4 in a dark cool location. 3 Weeks Later (October 7) Retrieve your animals and begin making observations and collecting data. If a fragment didn t survive, you ll see nothing in the tube other than water and paper towel. If, however, you see a worm (look carefully), the fragment survived and probably did some regeneration. Use a pipette to transfer the worm into a Petri dish as described above. Assessing the presence or absence of behavioral regeneration should be the first task with each of the worms. Designate one group member to do all of the behavioral assessments in a single blind manner. NOTE: The first five worms tested for behavior should be Control worms. After the first five have been tested, the order of testing worms should be randomized. The other three group members should put a worm in a dish, noting its identity, and then give it to the behavior observer for a behavior test. The test should involve gently touching the worm on its head end and ranking the strength of the response on a scale of 0 (= no response) to 3 (strongest response). After 10 sec, touch the worm on its tail end and rank the response. Sum the two response estimates to produce a Total Response Score (0-6) and record that on the spreadsheet. Finally, immobilize each of your regenerated (and control) worms with Protoslo and then count all segments. Record, if possible, the number of old (dark) segments and new (lighter colored) segments. LAB REPORT IMRAD Style Remember to cite the sources of all information taken from the internet or other literature. Strongly paraphrase all cited information. Know the meaning of all technical words that appear in your report. Introduction In this section you should provide some background information on mudworms and the process of asexual reproduction through body fragmentation. Web sites are acceptable as sources, but they should be cited where used and then listed at the end of the report in Literature Cited. It would be interesting to know if any other animals reproduce in a similar way. At the end of the Introduction, state your hypotheses. Methods Indicate how you tested your hypothesis. Describe the overall process and then provide the details of your approach. How were your worms handled? How were cuts made? Talk about

5 your fragment lengths and locations. Provide a specific description of how you determined the location of the middle 20 segments. Indicate sample sizes for your groups. Were controls part of your design? Describe the storage conditions for all fragments. How were tasks divided up among group members? Provide information on how you assessed worm behavior. At the end of the regeneration period, what were the steps taken to record data? What types of data were recorded? Results and Discussion Present your data in a reader-friendly format. Raw data are usually not readily viewed or easily grasped. Do not present raw data. Instead, provide data that have been condensed or summarized to some degree. Summaries involving means (= averages) of group data are often more effective at providing a sense of trends.

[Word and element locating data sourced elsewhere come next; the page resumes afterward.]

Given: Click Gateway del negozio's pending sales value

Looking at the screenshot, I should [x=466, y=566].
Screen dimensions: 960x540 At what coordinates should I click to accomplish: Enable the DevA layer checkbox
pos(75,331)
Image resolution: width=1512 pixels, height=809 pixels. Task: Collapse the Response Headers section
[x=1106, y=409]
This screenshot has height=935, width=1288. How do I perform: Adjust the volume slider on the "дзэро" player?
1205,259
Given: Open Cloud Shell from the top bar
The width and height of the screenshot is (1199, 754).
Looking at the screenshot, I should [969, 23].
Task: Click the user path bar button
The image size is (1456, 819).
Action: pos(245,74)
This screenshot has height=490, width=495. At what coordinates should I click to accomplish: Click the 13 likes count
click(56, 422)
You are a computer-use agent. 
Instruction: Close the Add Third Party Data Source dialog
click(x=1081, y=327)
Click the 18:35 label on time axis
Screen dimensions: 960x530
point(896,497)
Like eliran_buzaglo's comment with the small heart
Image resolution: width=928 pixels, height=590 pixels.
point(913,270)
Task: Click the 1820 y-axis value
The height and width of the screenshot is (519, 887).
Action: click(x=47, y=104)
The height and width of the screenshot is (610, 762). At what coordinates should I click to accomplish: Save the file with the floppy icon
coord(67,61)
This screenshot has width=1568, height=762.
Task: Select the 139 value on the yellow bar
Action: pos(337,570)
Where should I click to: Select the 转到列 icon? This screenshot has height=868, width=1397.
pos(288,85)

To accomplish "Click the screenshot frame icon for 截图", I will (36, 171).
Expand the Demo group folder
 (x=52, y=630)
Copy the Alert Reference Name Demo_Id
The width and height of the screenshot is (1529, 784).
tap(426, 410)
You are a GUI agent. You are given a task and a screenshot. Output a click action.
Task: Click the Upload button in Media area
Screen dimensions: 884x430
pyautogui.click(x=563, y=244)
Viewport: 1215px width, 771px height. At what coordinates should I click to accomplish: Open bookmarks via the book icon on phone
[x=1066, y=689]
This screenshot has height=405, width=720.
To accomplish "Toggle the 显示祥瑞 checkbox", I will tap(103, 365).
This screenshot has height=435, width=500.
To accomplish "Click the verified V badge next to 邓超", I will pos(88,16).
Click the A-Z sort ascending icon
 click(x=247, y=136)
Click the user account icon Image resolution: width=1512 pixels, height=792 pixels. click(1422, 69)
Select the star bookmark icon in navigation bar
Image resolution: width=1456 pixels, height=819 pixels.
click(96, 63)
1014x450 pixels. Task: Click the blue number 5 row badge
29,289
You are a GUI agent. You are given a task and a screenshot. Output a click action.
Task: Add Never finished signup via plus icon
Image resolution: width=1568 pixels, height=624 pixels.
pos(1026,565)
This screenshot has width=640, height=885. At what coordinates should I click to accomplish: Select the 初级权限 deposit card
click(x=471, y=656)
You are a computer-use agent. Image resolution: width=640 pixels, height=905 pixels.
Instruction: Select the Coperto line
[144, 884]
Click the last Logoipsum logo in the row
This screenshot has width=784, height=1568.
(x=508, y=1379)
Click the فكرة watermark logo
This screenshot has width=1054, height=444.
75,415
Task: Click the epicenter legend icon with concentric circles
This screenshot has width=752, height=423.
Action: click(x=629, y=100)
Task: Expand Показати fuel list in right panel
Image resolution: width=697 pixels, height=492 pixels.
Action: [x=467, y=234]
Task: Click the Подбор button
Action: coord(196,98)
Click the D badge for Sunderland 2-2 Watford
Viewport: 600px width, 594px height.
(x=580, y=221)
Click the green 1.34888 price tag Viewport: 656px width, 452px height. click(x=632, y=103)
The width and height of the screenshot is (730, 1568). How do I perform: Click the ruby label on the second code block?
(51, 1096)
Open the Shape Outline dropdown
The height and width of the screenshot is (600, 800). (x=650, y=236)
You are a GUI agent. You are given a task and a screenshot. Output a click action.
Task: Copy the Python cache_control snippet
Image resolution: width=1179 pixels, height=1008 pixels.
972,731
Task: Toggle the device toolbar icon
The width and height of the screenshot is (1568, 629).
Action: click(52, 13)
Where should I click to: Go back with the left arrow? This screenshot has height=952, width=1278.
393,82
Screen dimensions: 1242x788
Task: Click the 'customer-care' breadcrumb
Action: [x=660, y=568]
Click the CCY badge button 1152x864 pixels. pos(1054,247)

Graphs and summary tables are great ways to visually convey your information use them. Provide rational interpretations of the numbers. Point out any interesting trends, but also address the issue of data variability. In retrospect, would you redesign your study? Were there problems that you recognized, but couldn t fix? What happened that is unexplainable? Always end this section with a final paragraph that sums up your work and provides the reader with a take-home message. Literature Cited List all of the sources that you cited in your report.